The bid to make kindergarten mandatory in Louisiana, which has been tried before and failed, is about to spark controversy again.
Senate Education Committee Chairman Cleo Fields, D-Baton Rouge, can either accept the lone House change and seek final Senate approval or request a House-Senate negotiating committee to hammer out the differences.
The session has to end by June 10 at 6 p.m.
Families would have a wide range of options on how to meet the new rules, including public schools, private schools, charter schools and home schooling.
Hughes said, Mississippi, Alabama, Florida, Georgia and Texas have mandatory kindergarten laws.
"The bottom line is we can argue theory but we cannot argue the facts," Hughes told the House. "Investing in early childhood education just makes good business sense."
The measure is backed by the Council for a Better Louisiana, state Board of Elementary and Secondary Education, Child Care Association of Louisiana, Louisiana Partnership for Children and Families, Louisiana School Boards Association, Louisiana Federation of Teachers and Louisiana Association of Public Charter Schools.
Rep. Beryl Amedée, a Houma Republican closely aligned with Louisiana Family Forum, a group representing the interests of conservative Protestants, and leader of the SB10 opposition, noted that the change would reduce the mandatory age for children in Louisiana to attend school from seven years old to five years old.
Amedée said she received 1,400 emails from parents opposed to the new rules. "How do you promote choice by forcing a decision that should remain in the purview of parents as to whether or not their child is ready?" she said.
Amedée offered an amendment that would keep the compulsory attendance law at the age of seven. It failed 30-65.

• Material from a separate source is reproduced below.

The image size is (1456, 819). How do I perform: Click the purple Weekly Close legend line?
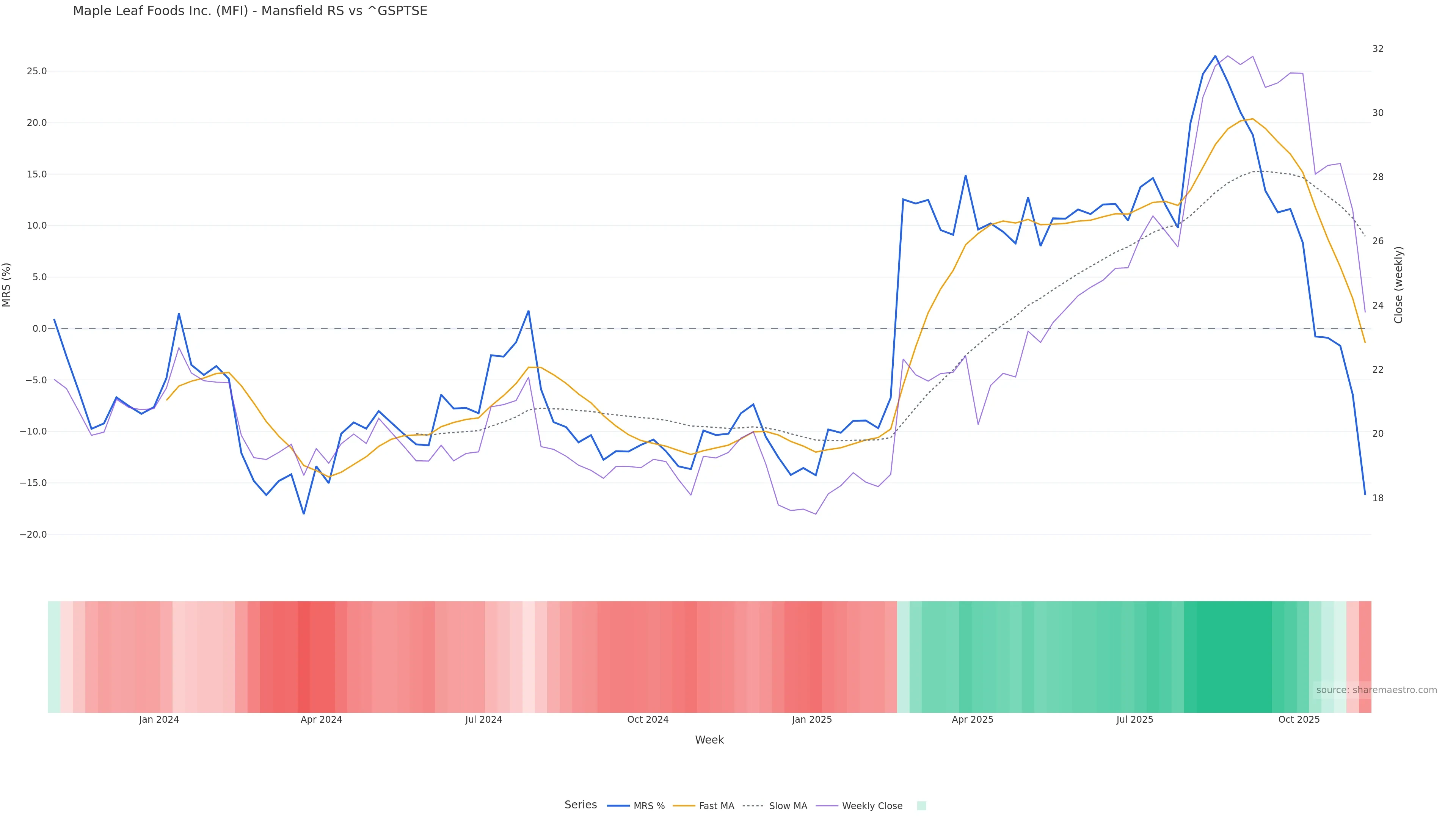click(827, 806)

Gov. John Bel Edwards made reference to the bill Wednesday during a gathering of early childhood education advocates, and indicated he would sign it if it wins final approval. "Making sure that more children are in kindergarten is important," he said.
Backers said there is clear evidence that children who attend kindergarten fare better in the classroom.
Hughes noted that the list of senators who signed on as sponsors of the bill covered a wide range of political parties and views. "They come from opposite sides of the ideological spectrum but they agree that a strong, early educational foundation is good for our kids," he said.
The change would affect about 2,800 children statewide, officials said earlier.
Just over 50,000 attended kindergarten in the fall of 2020, the latest figures available.
A total of 19 states require students to attend kindergarten, according to the National Conference of State Legislatures.
Another 39, like Louisiana, requires school systems to offer the classes.